My user management is pretty simple in this situation. Again everything is managed via AAD. For this specific stack environment, it is a cloud-only solution so we are not syncing from on premises. Everything is managed from within the AAD blade or via PowerShell. For both our Azure Cloud and Azure Stack subscriptions, I will tend not to assign a user directly to one of the three roles we are working with. Each user will be assigned to a group and that group is assigned to one of the roles. The only use that is assigned the Owner Role in Azure Cloud directly is our Admin account. (Pay no attention to the image below with one of my accounts assigned! Do as I say not as I do! Ha!) We also will assign the Subscription admin account to the Owner Role of every User Subscription created as well. This will allow us to go back in and assign various groups to the Owner Role, the Contributor Role and the Reader Role.

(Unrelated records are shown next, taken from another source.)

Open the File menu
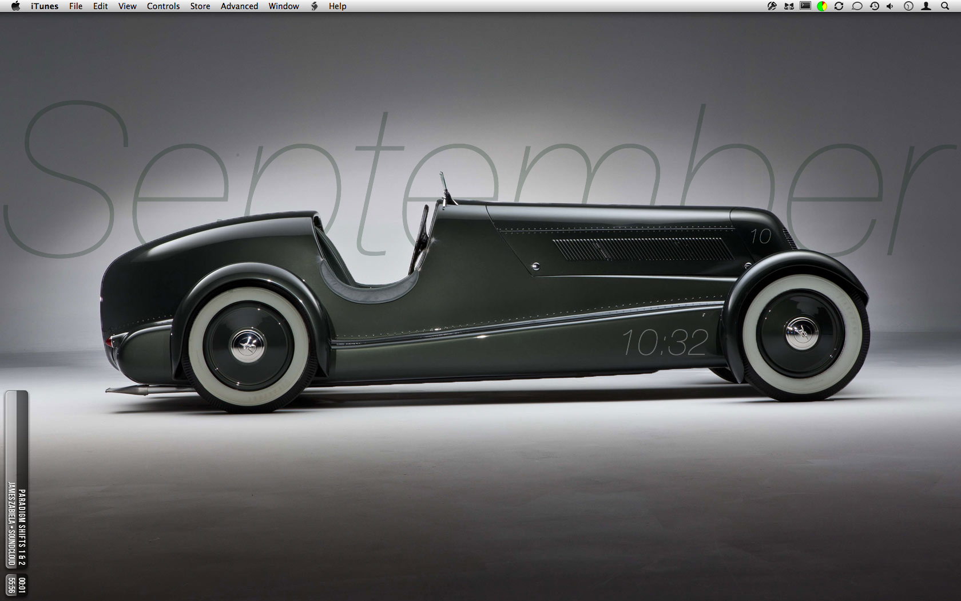This screenshot has height=601, width=961. pos(76,6)

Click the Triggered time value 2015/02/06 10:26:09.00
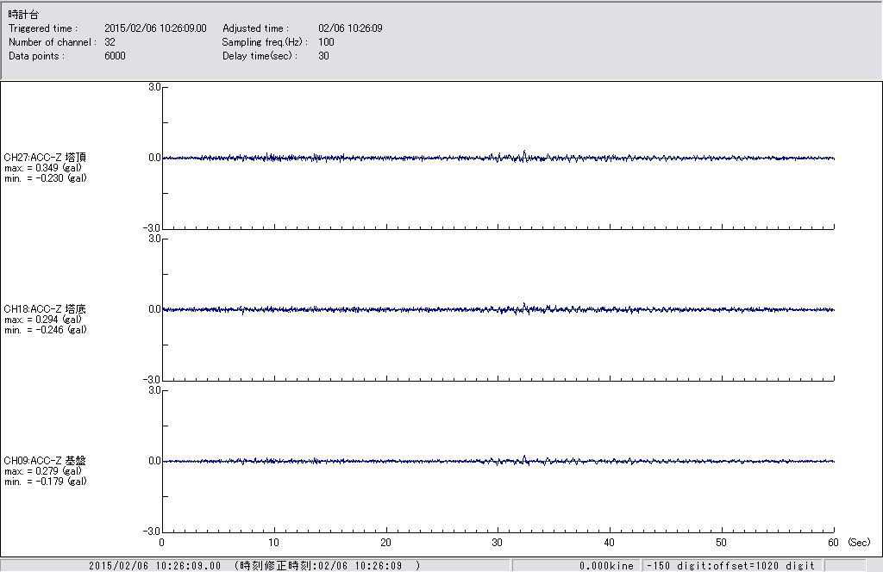(x=161, y=28)
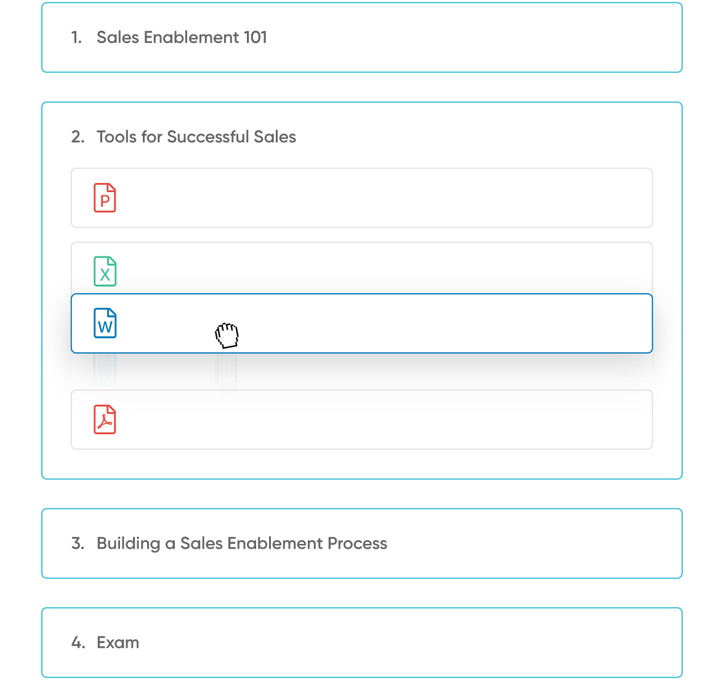
Task: Click the number 1. beside Sales Enablement
Action: coord(76,38)
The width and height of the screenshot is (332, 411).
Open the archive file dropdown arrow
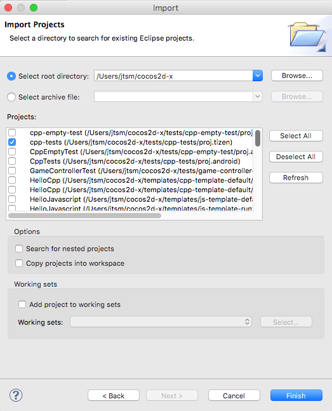[x=258, y=96]
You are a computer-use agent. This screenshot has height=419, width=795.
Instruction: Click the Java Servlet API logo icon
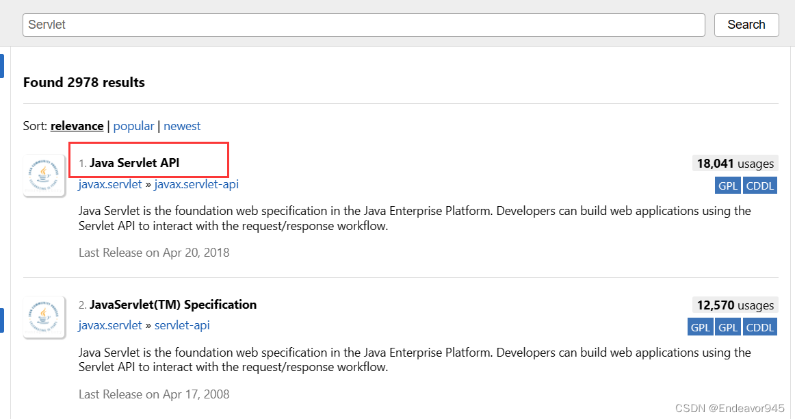tap(44, 175)
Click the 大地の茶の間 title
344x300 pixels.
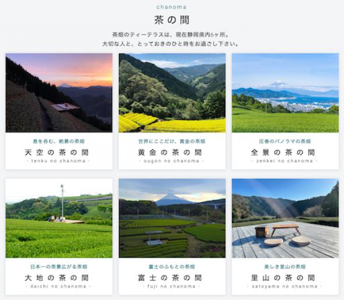point(57,278)
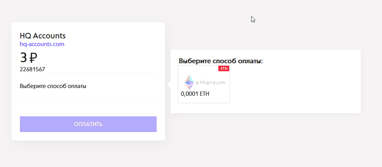The height and width of the screenshot is (167, 382).
Task: Click the Ethereum diamond logo icon
Action: point(189,82)
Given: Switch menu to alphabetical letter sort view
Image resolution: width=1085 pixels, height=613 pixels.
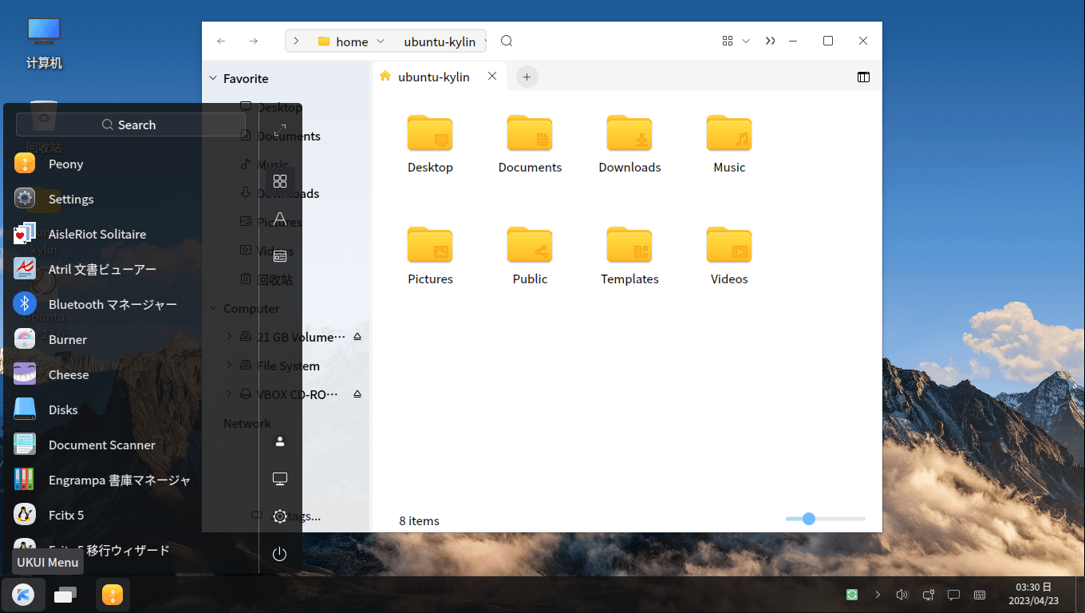Looking at the screenshot, I should 279,219.
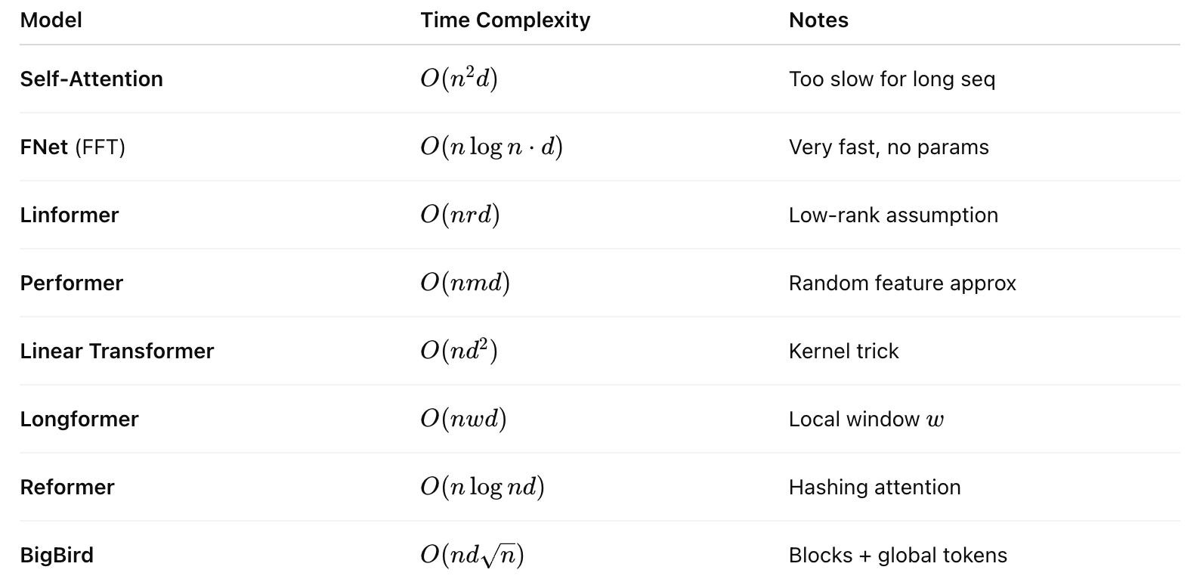Click the "Low-rank assumption" note

tap(893, 215)
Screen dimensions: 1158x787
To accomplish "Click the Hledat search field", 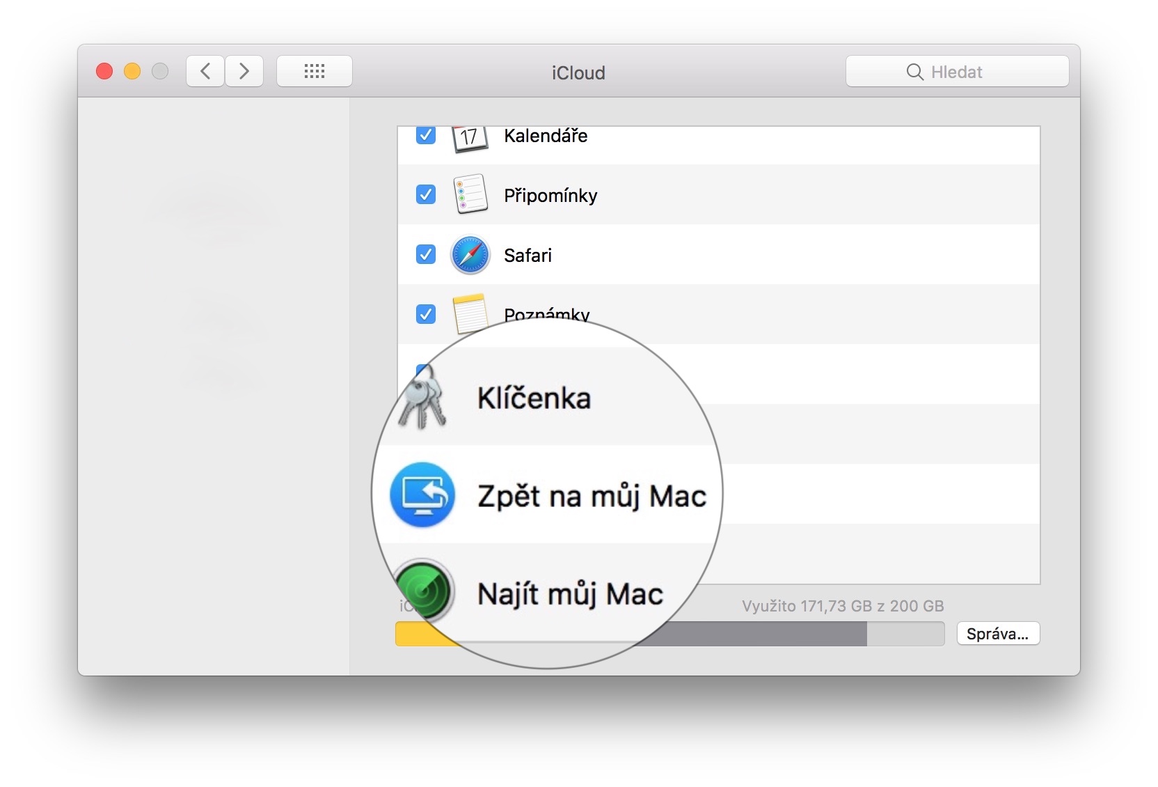I will point(957,72).
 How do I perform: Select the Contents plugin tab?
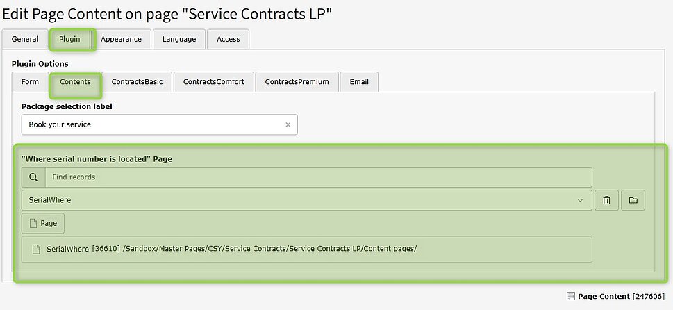(75, 82)

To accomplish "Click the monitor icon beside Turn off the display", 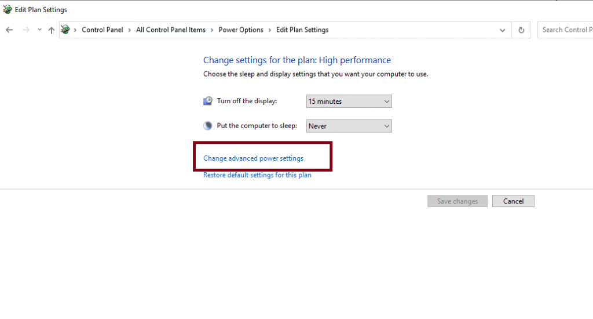I will 208,101.
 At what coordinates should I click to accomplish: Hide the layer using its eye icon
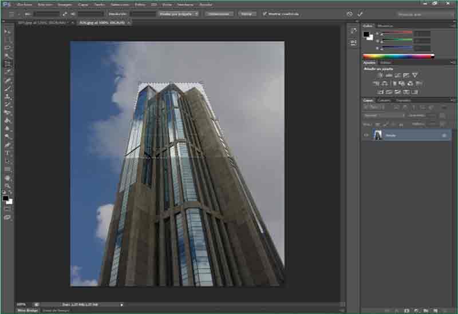[366, 135]
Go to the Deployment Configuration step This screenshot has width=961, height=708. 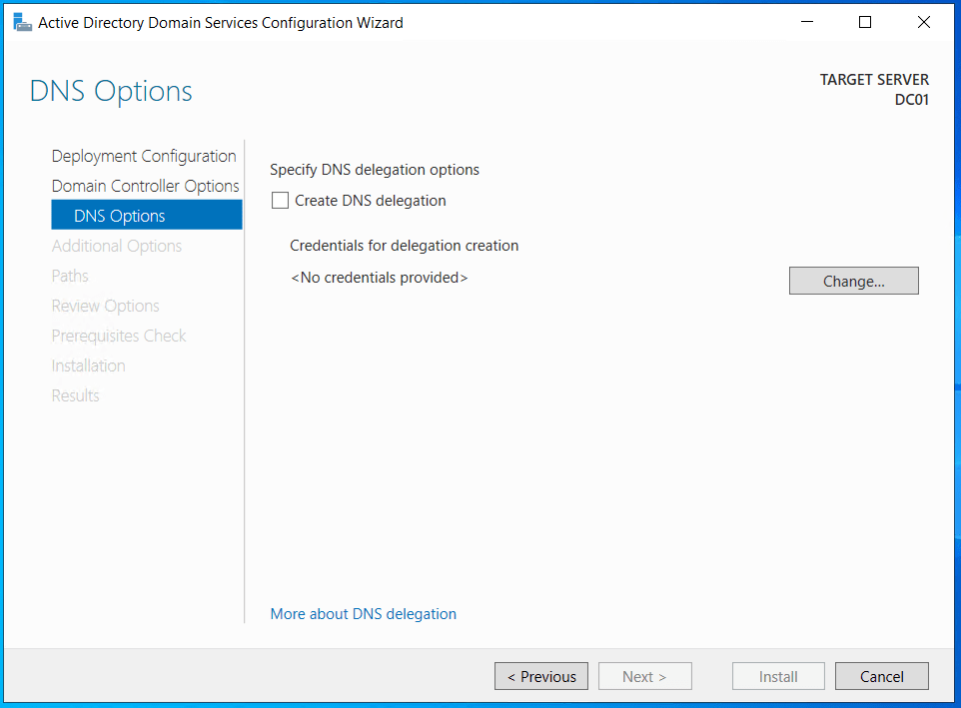pos(144,156)
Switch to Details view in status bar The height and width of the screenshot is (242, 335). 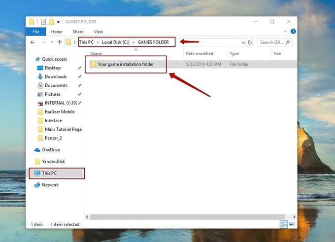pos(284,224)
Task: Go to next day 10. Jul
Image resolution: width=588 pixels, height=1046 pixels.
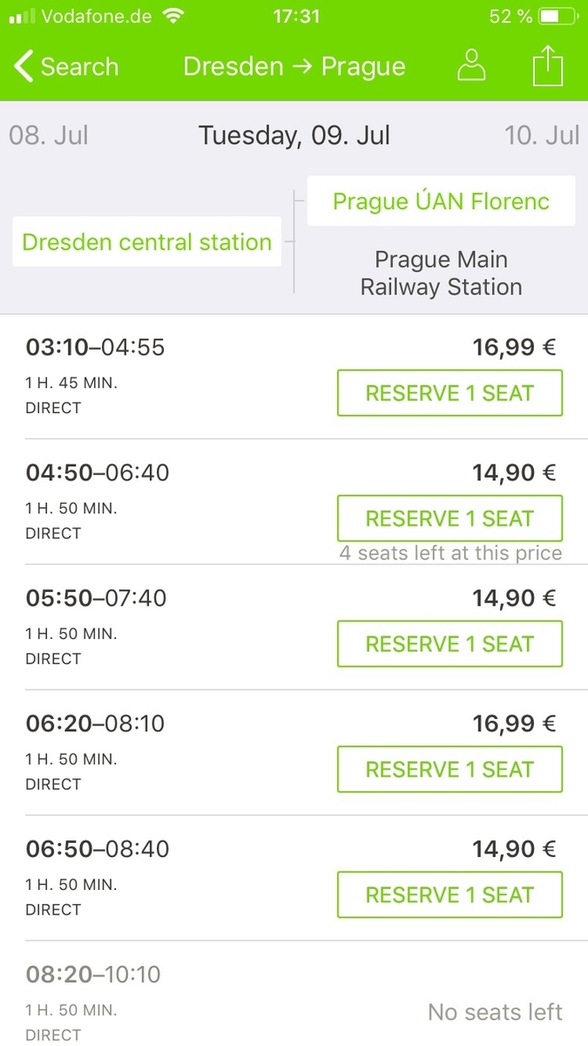Action: pos(542,135)
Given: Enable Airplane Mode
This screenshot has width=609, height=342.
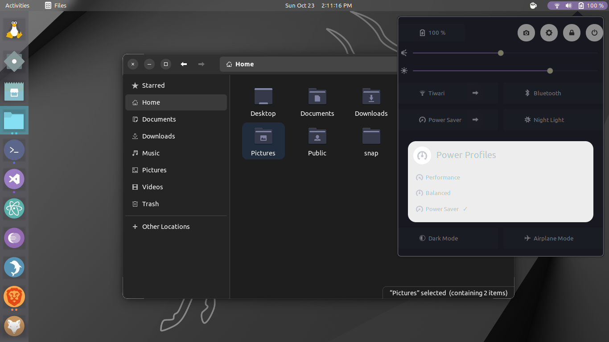Looking at the screenshot, I should (x=549, y=238).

At this point all our Offers are private so the only way a user subscription can be made is from within the Admin Portal. This allows myself for one to be able to manage each subscription and jump in to see what my users are building! After all, we don’t want anyone creating a Block Chain application on my Stack and mine their own Bitcoins. I mean, that is just reserved for me… I mean….

Azure Cloud Subscription

Now, for our Azure Cloud subscription, we will align the following Azure Cloud groups to their specific roles. Again, moving forward if we deploy anything within this subscription we can add more certain groups. For now, we will make the Azure Cloud Owners an Owner Role, the Azure Cloud Contributor a Contributor, and the Azure Cloud Reader the Reader Role within the Azure Cloud Subscription.

Azure Stack Access

Now let me show you my plans on our Stack. We have our admin account. We have the 4 groups that we created in AAD for our Azure Stack. The next step is pretty basic and follows what we did in our Azure Cloud Subscription. Within the Azure Stack’s Default Provider Subscription I will assign the Azure Stack Operators group as a Contributor, the Azure Stack Read-Only Operators group as a Reader, and then our Azure Stack Architects and Azure Stack Owners groups as an Owner Role. Now, moving forward we may have multiple stacks among multiple regions. We may need for some reason to only allow certain owners and certain operators access to their regions. I haven’t had to do this but it is something I will plan out in the future just in case.

Final Thoughts

There is so much more that can be done with Role Based Access. This is just a simple starter that I am working on. In our bigger and larger Azure Cloud environments we have a lot more groups based on the needed roles. Moving forward, I will start expanding on this base as the demand increase. More than likely as we bring more tenants on to our multi-tenant environments I will see the need to expand our basic RBAC design. As we deploy stacks that we will manage for customers, I also will see the need for groups dedicated to departments and various other verticals within a company. Like I mentioned before. I would really love to hear from the community on how you handle RBAC in your Stacks.